• GIVEN DATA:
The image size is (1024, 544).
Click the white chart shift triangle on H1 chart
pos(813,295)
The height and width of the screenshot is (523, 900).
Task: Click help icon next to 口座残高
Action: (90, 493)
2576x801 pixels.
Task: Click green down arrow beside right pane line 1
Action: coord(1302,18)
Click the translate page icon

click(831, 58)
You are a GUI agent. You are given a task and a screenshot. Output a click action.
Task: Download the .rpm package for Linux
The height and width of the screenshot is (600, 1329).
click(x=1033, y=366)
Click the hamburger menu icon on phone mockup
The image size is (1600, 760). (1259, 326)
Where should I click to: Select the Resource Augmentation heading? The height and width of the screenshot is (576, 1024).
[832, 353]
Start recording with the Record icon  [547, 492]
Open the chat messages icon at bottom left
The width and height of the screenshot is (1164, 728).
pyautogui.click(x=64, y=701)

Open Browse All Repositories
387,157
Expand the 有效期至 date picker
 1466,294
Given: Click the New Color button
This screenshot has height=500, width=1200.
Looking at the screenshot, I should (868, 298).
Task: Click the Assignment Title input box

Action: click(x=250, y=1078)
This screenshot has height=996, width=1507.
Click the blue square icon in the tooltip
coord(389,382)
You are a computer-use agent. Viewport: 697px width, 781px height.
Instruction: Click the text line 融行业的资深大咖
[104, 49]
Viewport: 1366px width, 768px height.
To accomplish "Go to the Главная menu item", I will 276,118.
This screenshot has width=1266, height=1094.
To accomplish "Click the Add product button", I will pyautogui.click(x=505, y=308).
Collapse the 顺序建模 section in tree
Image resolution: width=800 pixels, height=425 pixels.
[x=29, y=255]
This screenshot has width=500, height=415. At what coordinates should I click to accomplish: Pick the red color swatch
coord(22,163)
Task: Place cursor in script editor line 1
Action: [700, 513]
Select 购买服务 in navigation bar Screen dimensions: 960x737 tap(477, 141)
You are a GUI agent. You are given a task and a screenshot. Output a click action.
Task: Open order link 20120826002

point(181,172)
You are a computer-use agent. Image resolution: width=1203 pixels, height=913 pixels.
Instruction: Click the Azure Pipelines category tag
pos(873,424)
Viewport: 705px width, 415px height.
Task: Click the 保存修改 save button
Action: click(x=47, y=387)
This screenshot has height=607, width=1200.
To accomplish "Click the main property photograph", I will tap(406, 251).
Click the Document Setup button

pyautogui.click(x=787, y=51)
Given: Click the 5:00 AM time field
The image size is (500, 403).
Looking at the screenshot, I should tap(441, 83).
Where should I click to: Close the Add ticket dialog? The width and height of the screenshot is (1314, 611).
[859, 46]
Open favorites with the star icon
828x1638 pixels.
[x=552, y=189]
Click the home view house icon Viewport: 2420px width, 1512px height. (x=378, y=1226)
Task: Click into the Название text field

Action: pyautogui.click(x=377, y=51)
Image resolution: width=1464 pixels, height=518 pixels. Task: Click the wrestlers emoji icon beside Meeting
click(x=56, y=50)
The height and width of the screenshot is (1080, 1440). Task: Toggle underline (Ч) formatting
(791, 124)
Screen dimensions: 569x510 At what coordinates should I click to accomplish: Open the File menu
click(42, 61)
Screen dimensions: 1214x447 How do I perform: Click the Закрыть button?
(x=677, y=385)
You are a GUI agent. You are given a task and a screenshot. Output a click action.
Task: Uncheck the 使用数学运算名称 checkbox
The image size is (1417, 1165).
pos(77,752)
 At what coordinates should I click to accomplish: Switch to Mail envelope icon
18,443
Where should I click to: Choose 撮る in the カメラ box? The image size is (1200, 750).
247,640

• TASK:
The data given before this task must be transcribed exactly and in full.

• TASK RESULT:
The image size is (1024, 544).
Click the white chart shift triangle on H1 chart
pos(813,295)
The height and width of the screenshot is (523, 900).
Task: Click help icon next to 口座残高
Action: (90, 493)
2576x801 pixels.
Task: Click green down arrow beside right pane line 1
Action: coord(1302,18)
Click the translate page icon

click(831, 58)
You are a GUI agent. You are given a task and a screenshot. Output a click action.
Task: Download the .rpm package for Linux
The height and width of the screenshot is (600, 1329).
click(x=1033, y=366)
Click the hamburger menu icon on phone mockup
The image size is (1600, 760). (1259, 326)
Where should I click to: Select the Resource Augmentation heading? The height and width of the screenshot is (576, 1024).
[832, 353]
Start recording with the Record icon  [547, 492]
Open the chat messages icon at bottom left
The width and height of the screenshot is (1164, 728).
pyautogui.click(x=64, y=701)

Open Browse All Repositories
387,157
Expand the 有效期至 date picker
 1466,294
Given: Click the New Color button
This screenshot has height=500, width=1200.
Looking at the screenshot, I should (868, 298).
Task: Click the Assignment Title input box

Action: click(x=250, y=1078)
This screenshot has height=996, width=1507.
Click the blue square icon in the tooltip
coord(389,382)
You are a computer-use agent. Viewport: 697px width, 781px height.
Instruction: Click the text line 融行业的资深大咖
[104, 49]
Viewport: 1366px width, 768px height.
To accomplish "Go to the Главная menu item", I will 276,118.
This screenshot has width=1266, height=1094.
To accomplish "Click the Add product button", I will pyautogui.click(x=505, y=308).
Collapse the 顺序建模 section in tree
Image resolution: width=800 pixels, height=425 pixels.
[x=29, y=255]
This screenshot has width=500, height=415. At what coordinates should I click to accomplish: Pick the red color swatch
coord(22,163)
Task: Place cursor in script editor line 1
Action: [700, 513]
Select 购买服务 in navigation bar Screen dimensions: 960x737 tap(477, 141)
You are a GUI agent. You are given a task and a screenshot. Output a click action.
Task: Open order link 20120826002

point(181,172)
You are a computer-use agent. Image resolution: width=1203 pixels, height=913 pixels.
Instruction: Click the Azure Pipelines category tag
pos(873,424)
Viewport: 705px width, 415px height.
Task: Click the 保存修改 save button
Action: click(x=47, y=387)
This screenshot has height=607, width=1200.
To accomplish "Click the main property photograph", I will tap(406, 251).
Click the Document Setup button

pyautogui.click(x=787, y=51)
Given: Click the 5:00 AM time field
The image size is (500, 403).
Looking at the screenshot, I should tap(441, 83).
Where should I click to: Close the Add ticket dialog? The width and height of the screenshot is (1314, 611).
[859, 46]
Open favorites with the star icon
828x1638 pixels.
[x=552, y=189]
Click the home view house icon Viewport: 2420px width, 1512px height. (x=378, y=1226)
Task: Click into the Название text field

Action: pyautogui.click(x=377, y=51)
Image resolution: width=1464 pixels, height=518 pixels. Task: Click the wrestlers emoji icon beside Meeting
click(x=56, y=50)
The height and width of the screenshot is (1080, 1440). Task: Toggle underline (Ч) formatting
(791, 124)
Screen dimensions: 569x510 At what coordinates should I click to accomplish: Open the File menu
click(42, 61)
Screen dimensions: 1214x447 How do I perform: Click the Закрыть button?
(x=677, y=385)
You are a GUI agent. You are given a task and a screenshot. Output a click action.
Task: Uncheck the 使用数学运算名称 checkbox
The image size is (1417, 1165).
pos(77,752)
 At what coordinates should I click to accomplish: Switch to Mail envelope icon
18,443
Where should I click to: Choose 撮る in the カメラ box? The image size is (1200, 750).
247,640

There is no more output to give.